Manuel Esteban Soto

Personal information
- Full name: Manuel Esteban Soto Ruiz
- Nationality: Colombian
- Born: January 28, 1994 (age 32) Pitalito, Colombia
- Height: 1.70 m (5 ft 7 in)
- Weight: 62 kg (137 lb)

Sport
- Sport: Athletics
- Event: Race walking

Achievements and titles
- Personal best: 20 km walk: 1:20:36 (2016)

Medal record
Representing Colombia
Men's athletics
| Event | 1st | 2nd | 3rd |
| World Team Championships (U20) | 0 | 1 | 0 |
| CAC Games | 0 | 1 | 0 |
| Bolivarian Games | 1 | 0 | 1 |
| South American U23 Championships | 1 | 0 | 0 |
| Total | 2 | 2 | 1 |
Central American and Caribbean Games
| Silver medal – second place | 2018 Barranquilla | 20 km walk |
Bolivarian Games
| Gold medal – first place | 2017 Santa Marta | 20 km walk |
| Bronze medal – third place | 2022 Valledupar | 20 km walk |
World Team Championships (U20)
| Silver medal – second place | 2012 Saransk | 10 km walk (team) |
South American U23 Championships
| Gold medal – first place | 2014 Montevideo | 20,000 m walk |

= Manuel Esteban Soto =

Colombian racewalker

Manuel Esteban Soto Ruiz (born 28 January 1994) is a Colombian male race walking athlete who competes in the 20 kilometres race walk. He represented his country at the 2016 Summer Olympics and the 2012 IAAF World Race Walking Cup.

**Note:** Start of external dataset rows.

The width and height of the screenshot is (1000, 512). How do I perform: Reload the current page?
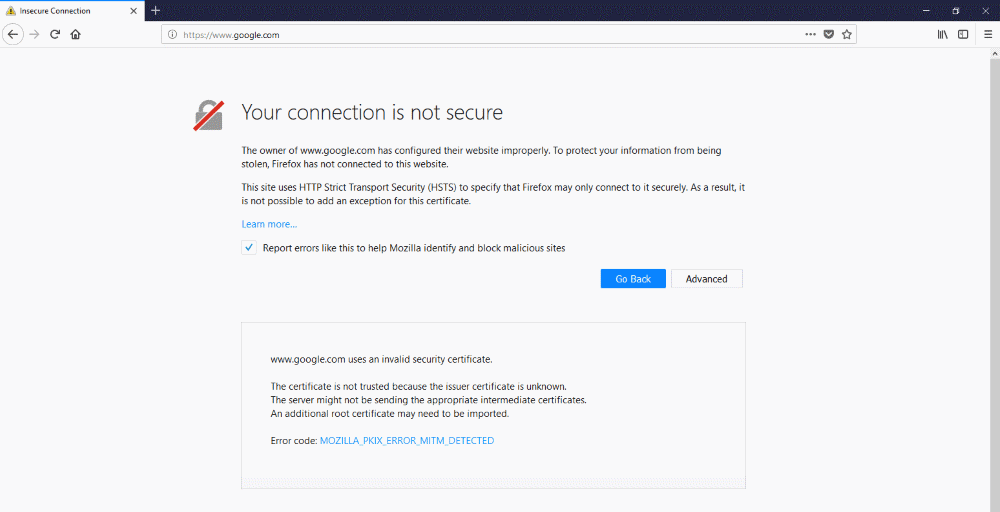point(55,34)
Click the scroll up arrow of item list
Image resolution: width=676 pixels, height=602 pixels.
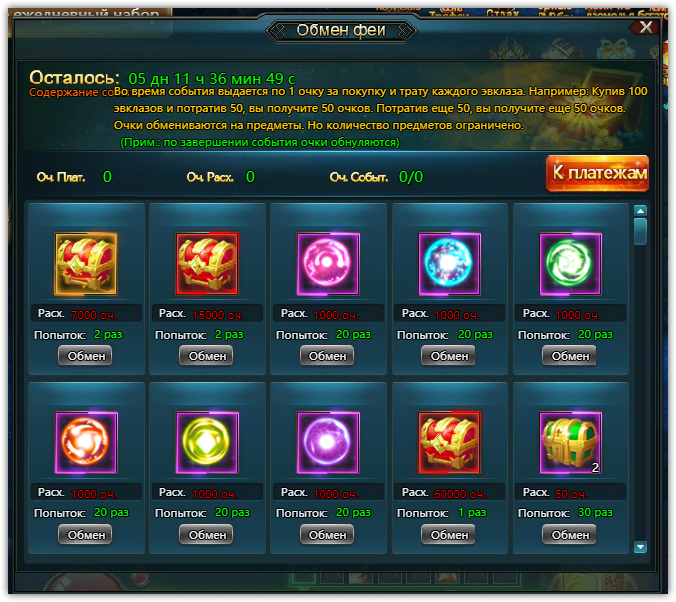click(641, 211)
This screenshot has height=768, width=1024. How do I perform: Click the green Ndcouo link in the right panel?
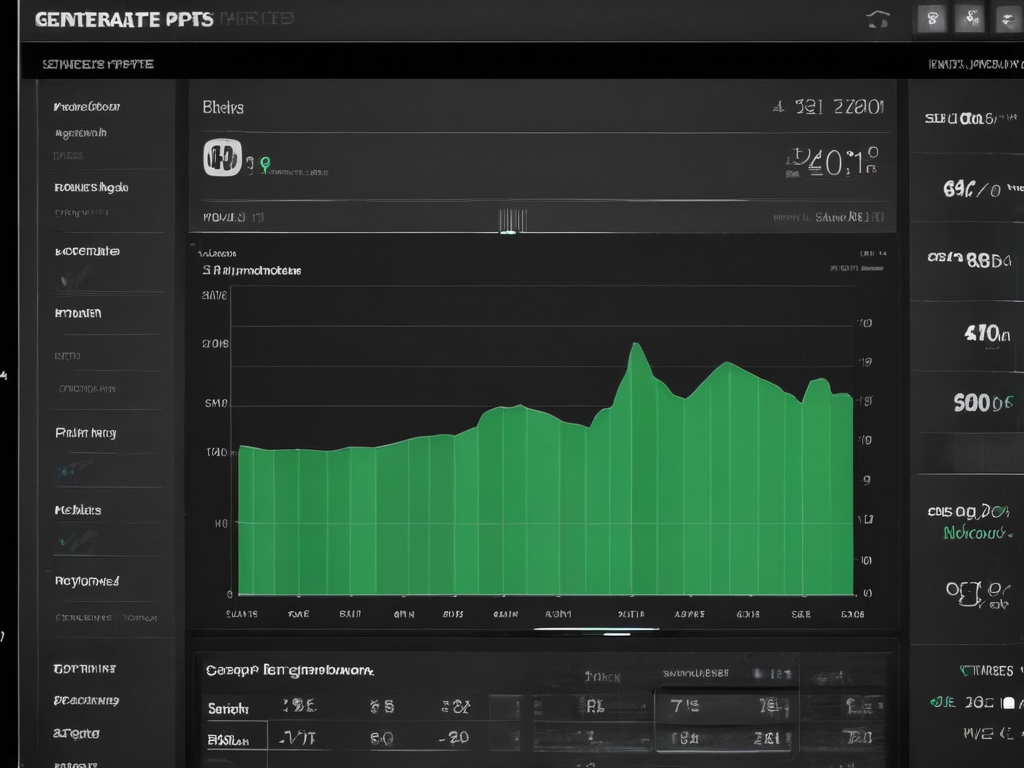(975, 533)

He failed to finish in his international debut at the 2011 World Youth Championships in Athletics but took a bronze medal at the South American Race Walking Championships in 2012. A succession of age category gold medals followed at the 2013 South American Junior Championships in Athletics, the 2013 Pan American Race Walking Cup and the 2014 South American Under-23 Championships in Athletics.

He made his senior debut at the 2015 Pan American Race Walking Cup, sharing in the team silver medal. He gained selection for Colombia at the 2016 Summer Olympics and finished with a personal best of 1:20:36 minutes for the 20 km walk in ninth place.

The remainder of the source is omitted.